In Our Backyard

Recently, my Kiwanis group was fortunate to hear from Rachel Buss with Annie’s House at Bottineau Winter Park. The most surprising part of that visit was not the sheer number of visitors the park sees each year or even the number of adaptive patrons they assist. For me, it was how many people were unaware of the history, services and the absolute gem of a facility we have just a short drive from here.

You see, I grew up in the Turtle Mountains and spent nearly every day in the winter months exploring the 40 acres it sits on. The ski area has come a long way since the late ’70s and ’80s when it was quite literally my second home, adding terrain parks, tubing, additional runs, a chair lift, a new fully adaptive chalet, complete with adaptive programming, hiking trails and even off-season programming.

Bottineau Winter Park began humbly in 1969 on the Western Edge of the Turtle Mountains, just a few miles south of the Canadian border. My understanding is a group of local businessmen and sporting enthusiasts had the vision to create a recreational park to draw visitors from the area and Canada in hopes of bolstering the business economy and providing for family fun.

It began with a few runs and a very modest A-frame chalet that grew to meet the demands of the crowds over the years. I still remember the day the second level opened in the old chalet and how toasty warm it was up there (great for getting a midday nap in). What a vision it was and ultimately has become in that it is now the first facility in North Dakota focused on empowering persons with disabilities and their families to enjoy the amazing outdoor activities available to us in the winter months specifically but throughout the entire year as well.

Today, Annie’s House (the new ski lodge that replaced the old A-frame chalet) is filled with families enjoying time together on the hill (tubing, skiing and snowboarding), friends spending quality time in the N.D. outdoors, ski racers (some of the best in the Midwest) practicing for the next big race, and persons of all abilities interacting and enjoying the gift that we have been given.

As for me, I guess I took for granted the days as a child going to work with my parents at the lodge, skiing all day, and falling asleep in the car on the way home.
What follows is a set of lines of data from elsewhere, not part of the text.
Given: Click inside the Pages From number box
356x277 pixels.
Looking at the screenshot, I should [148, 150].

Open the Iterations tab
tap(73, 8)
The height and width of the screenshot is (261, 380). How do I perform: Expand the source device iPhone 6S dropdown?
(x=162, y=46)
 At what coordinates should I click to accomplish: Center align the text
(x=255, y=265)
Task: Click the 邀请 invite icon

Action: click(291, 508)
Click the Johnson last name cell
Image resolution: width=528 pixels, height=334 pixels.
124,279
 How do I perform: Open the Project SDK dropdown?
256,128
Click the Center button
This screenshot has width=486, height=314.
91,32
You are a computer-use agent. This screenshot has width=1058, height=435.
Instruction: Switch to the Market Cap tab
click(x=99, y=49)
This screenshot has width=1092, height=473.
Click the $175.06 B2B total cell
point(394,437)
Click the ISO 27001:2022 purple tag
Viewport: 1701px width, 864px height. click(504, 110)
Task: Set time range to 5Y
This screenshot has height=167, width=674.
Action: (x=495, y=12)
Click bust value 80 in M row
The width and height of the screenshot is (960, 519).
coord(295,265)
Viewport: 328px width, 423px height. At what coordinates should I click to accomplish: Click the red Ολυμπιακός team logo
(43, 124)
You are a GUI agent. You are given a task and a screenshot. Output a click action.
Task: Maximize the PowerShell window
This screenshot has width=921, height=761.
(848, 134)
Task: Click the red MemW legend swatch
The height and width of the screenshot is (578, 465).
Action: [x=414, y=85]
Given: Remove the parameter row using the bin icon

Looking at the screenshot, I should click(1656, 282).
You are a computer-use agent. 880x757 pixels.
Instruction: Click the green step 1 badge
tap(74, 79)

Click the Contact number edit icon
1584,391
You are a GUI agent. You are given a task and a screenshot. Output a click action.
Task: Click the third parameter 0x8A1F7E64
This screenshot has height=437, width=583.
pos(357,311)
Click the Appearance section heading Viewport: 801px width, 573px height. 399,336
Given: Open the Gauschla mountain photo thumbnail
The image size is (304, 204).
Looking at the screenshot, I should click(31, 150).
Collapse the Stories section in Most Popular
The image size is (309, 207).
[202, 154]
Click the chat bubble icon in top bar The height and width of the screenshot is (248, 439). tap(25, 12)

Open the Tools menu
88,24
I think back now and can’t believe how fortunate I was to have had a place like this in my backyard. As an adult, I can’t help but think of the conversations that must have happened in the late ’60s before the park vision came to fruition. Certainly, there must have been nay-sayers and citizens who opposed this project (just as nearly any large-scale municipal project has) and I wonder if a glimpse into time to see the park we enjoy today would have changed their minds. I have faith the supporters all those years ago would be proud of how far it has come and the legacy they left for us to enjoy.